> **Excerpt to read**
Court of Appeals of Minnesota
Mar 13, 2023
No. A22-1033 (Minn. Ct. App. Mar. 13, 2023)

Opinion

A22-1033

03-13-2023

John Robinson, et al., Appellants, v. USAA, Respondent.

William L. French, French Law Office, Rochester, Minnesota (for appellants) Timothy K. Masterson, Alexandra L. Zabinski, McCollum Crowley P.A., Bloomington, Minnesota (for respondent)


This opinion is nonprecedential except as provided by Minn. R. Civ. App. P. 136.01, subd. 1(c).

Olmsted County District Court File No. 55-CV-17-3046

William L. French, French Law Office, Rochester, Minnesota (for appellants)

Timothy K. Masterson, Alexandra L. Zabinski, McCollum Crowley P.A., Bloomington, Minnesota (for respondent)

Considered and decided by Connolly, Presiding Judge; Larkin, Judge; and Slieter, Judge.

CONNOLLY, JUDGE

In this appeal arising from an insurance-coverage dispute, appellants challenge the district court's entry of judgment on an appraisal award, arguing that the district court erred by (1) treating the appraisal award as an arbitration award; (2) ignoring the scheduling order; and (3) ignoring factual assertions made in a pro se "declaration." We affirm. A house owned by appellants John and Marguerite Robinson sustained hail damage.

Later, appellants' garage and its contents were damaged by a fire. The damage to appellants' house, garage, and personal property was covered by a homeowner's insurance policy that appellants purchased from respondent USAA. But after the parties failed to reach an agreement regarding the value of appellants' loss, appellants sued respondent to recover the full amount of their alleged loss.

Respondent's insurance policy contains a binding appraisal process for making valuation determinations. In accordance with this provision, the parties stipulated to proceed with the appraisal process. The district court then entered a corresponding order on September 1, 2017, stating that

Insurers providing fire-insurance policies in Minnesota are required to provide a minimum level of insurance coverage and include required provisions. See Minn. Stat. § 65A.01 (2022). The Minnesota Standard Fire Insurance Policy provides an appraisal process as an avenue to resolve disputes between an insured and an insurer regarding the amount of loss from a fire. See id. Under this process, each party appoints an appraiser when there is a disagreement over the amount of the loss. See id. The appraisers then select a neutral umpire, who resolves any differences between the two appraisers. See id. The two appraisers and the umpire constitute the appraisal panel. See id. And the written appraisal award determines "the amount of actual value and loss." Id.

within 30 days of the appraisal award being issued, the parties shall advise the Court of the outcome of the appraisal process and request a scheduling conference to identify the remaining issues in the case and determine whether said issues can be resolved by motion or if it will be necessary to set the matter on for trial.

> **Actions to take**
(1) According to the court opinion, what damaged the appellants' garage and its contents?
(2) Render the entries as a numbered list, starting with the line that contains "Viewport: 377px width, 312px" and going on through the end of the entries. Skip blank lines and leave the pictures out.

> **Input data**

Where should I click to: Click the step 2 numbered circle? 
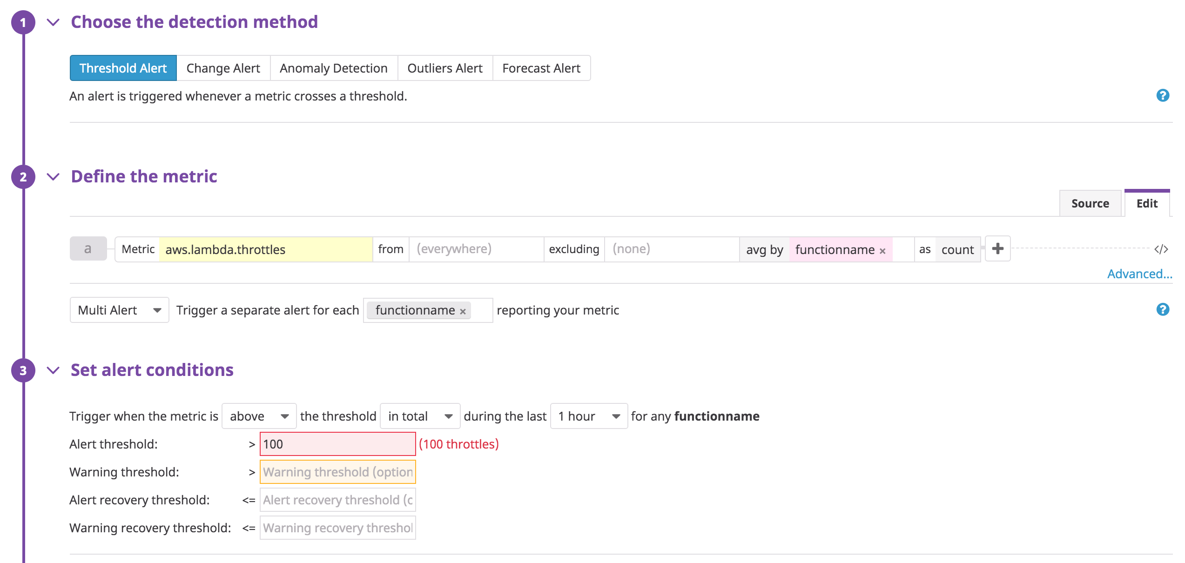tap(23, 177)
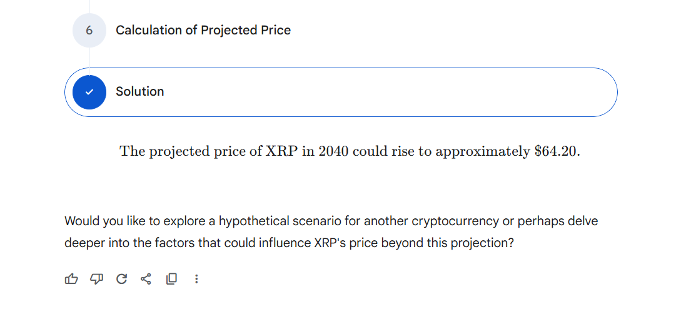The image size is (696, 309).
Task: Copy the response using the copy icon
Action: [x=171, y=279]
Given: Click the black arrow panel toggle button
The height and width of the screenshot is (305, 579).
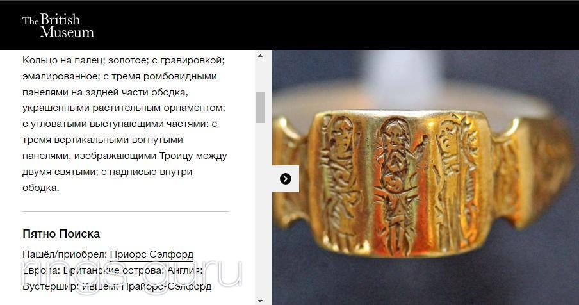Looking at the screenshot, I should click(x=286, y=179).
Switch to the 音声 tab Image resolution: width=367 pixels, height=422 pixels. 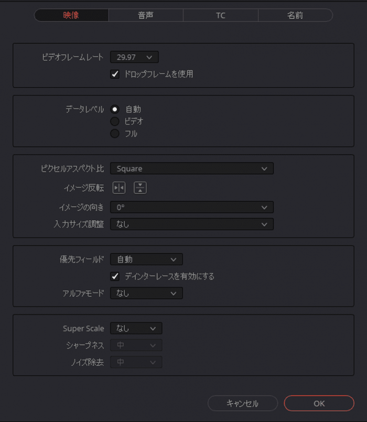click(146, 15)
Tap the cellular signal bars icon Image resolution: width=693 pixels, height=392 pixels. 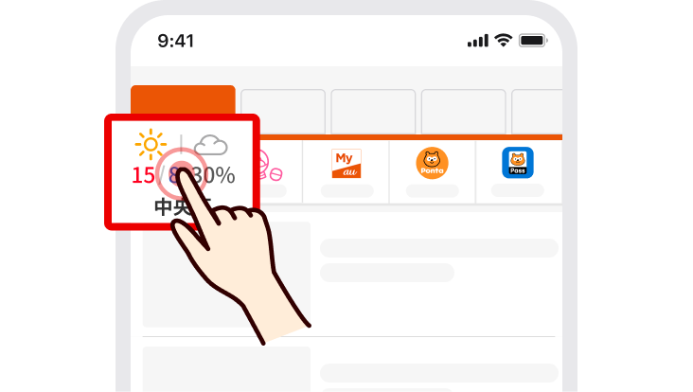point(478,41)
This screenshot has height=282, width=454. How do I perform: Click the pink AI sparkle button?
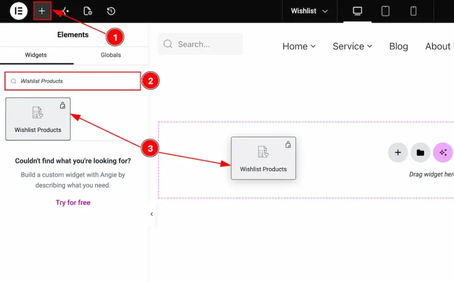click(443, 152)
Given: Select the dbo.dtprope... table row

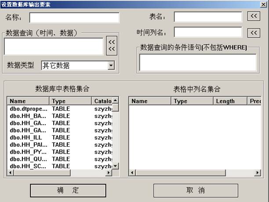Looking at the screenshot, I should click(x=27, y=108).
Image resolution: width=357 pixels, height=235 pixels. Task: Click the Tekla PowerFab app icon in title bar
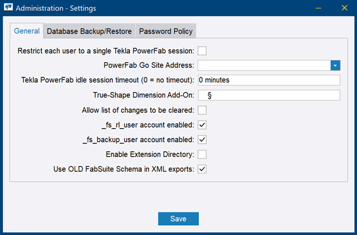coord(7,8)
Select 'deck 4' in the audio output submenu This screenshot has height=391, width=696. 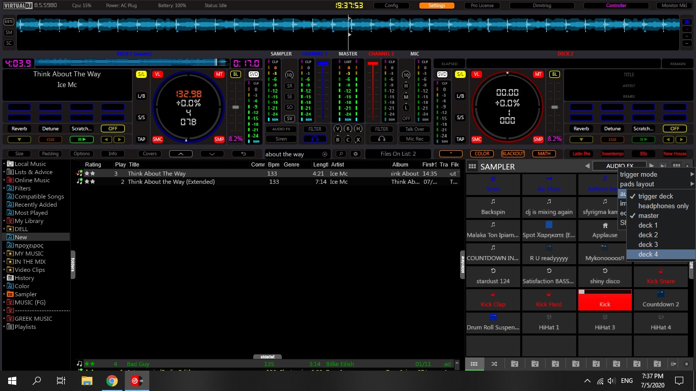[648, 254]
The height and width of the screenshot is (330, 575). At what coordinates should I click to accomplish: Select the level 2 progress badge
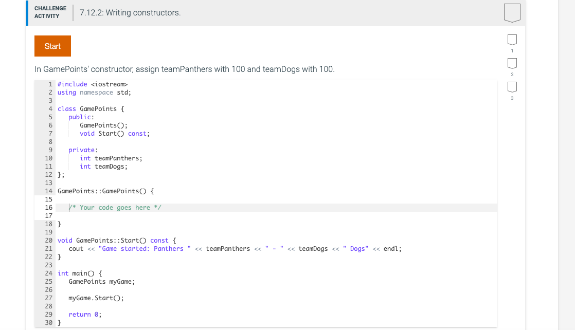click(x=512, y=63)

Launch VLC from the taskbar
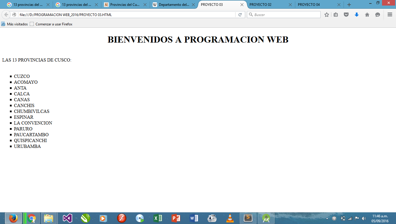[x=230, y=218]
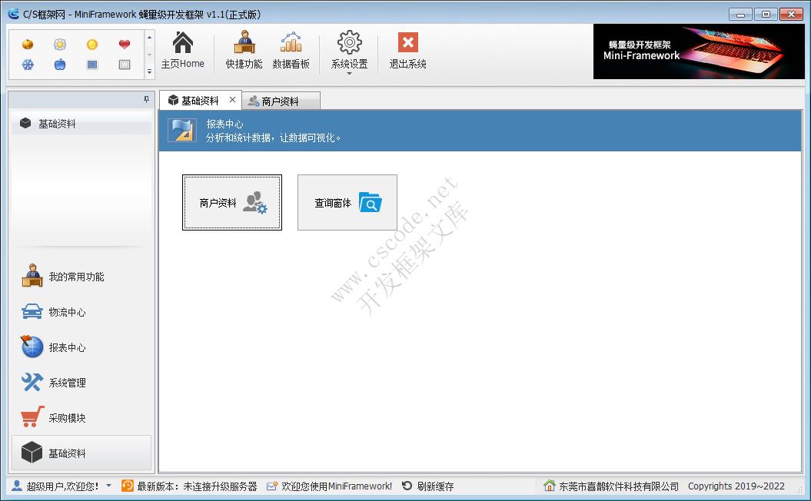Expand the toolbar overflow chevron
811x501 pixels.
click(150, 70)
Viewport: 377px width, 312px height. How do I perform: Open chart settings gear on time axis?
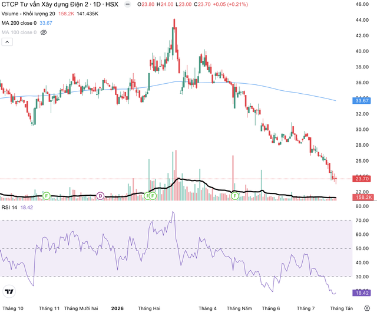367,308
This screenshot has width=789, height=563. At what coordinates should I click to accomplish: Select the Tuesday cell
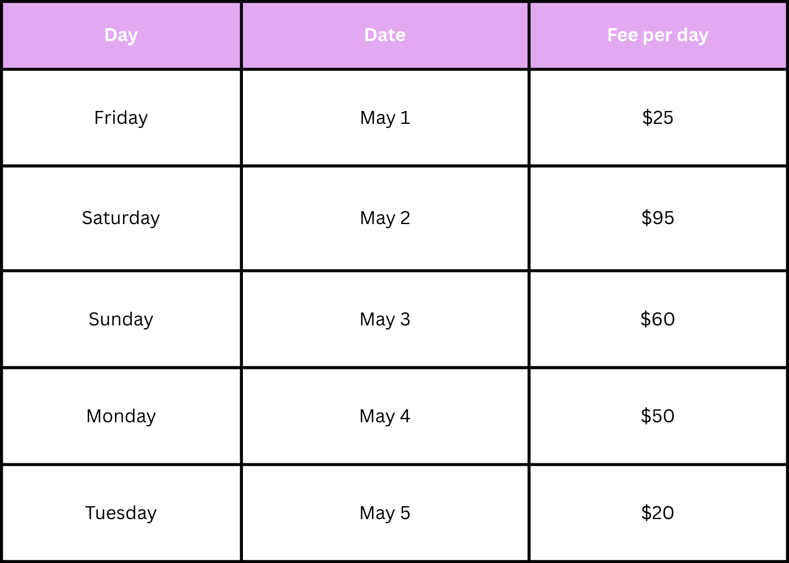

> **The solutions**
(1) A fire.

(2)
1. Viewport: 377px width, 312px height. How do I perform: Open chart settings gear on time axis?
2. 367,308
3. This screenshot has width=789, height=563. At what coordinates should I click to accomplish: Select the Tuesday cell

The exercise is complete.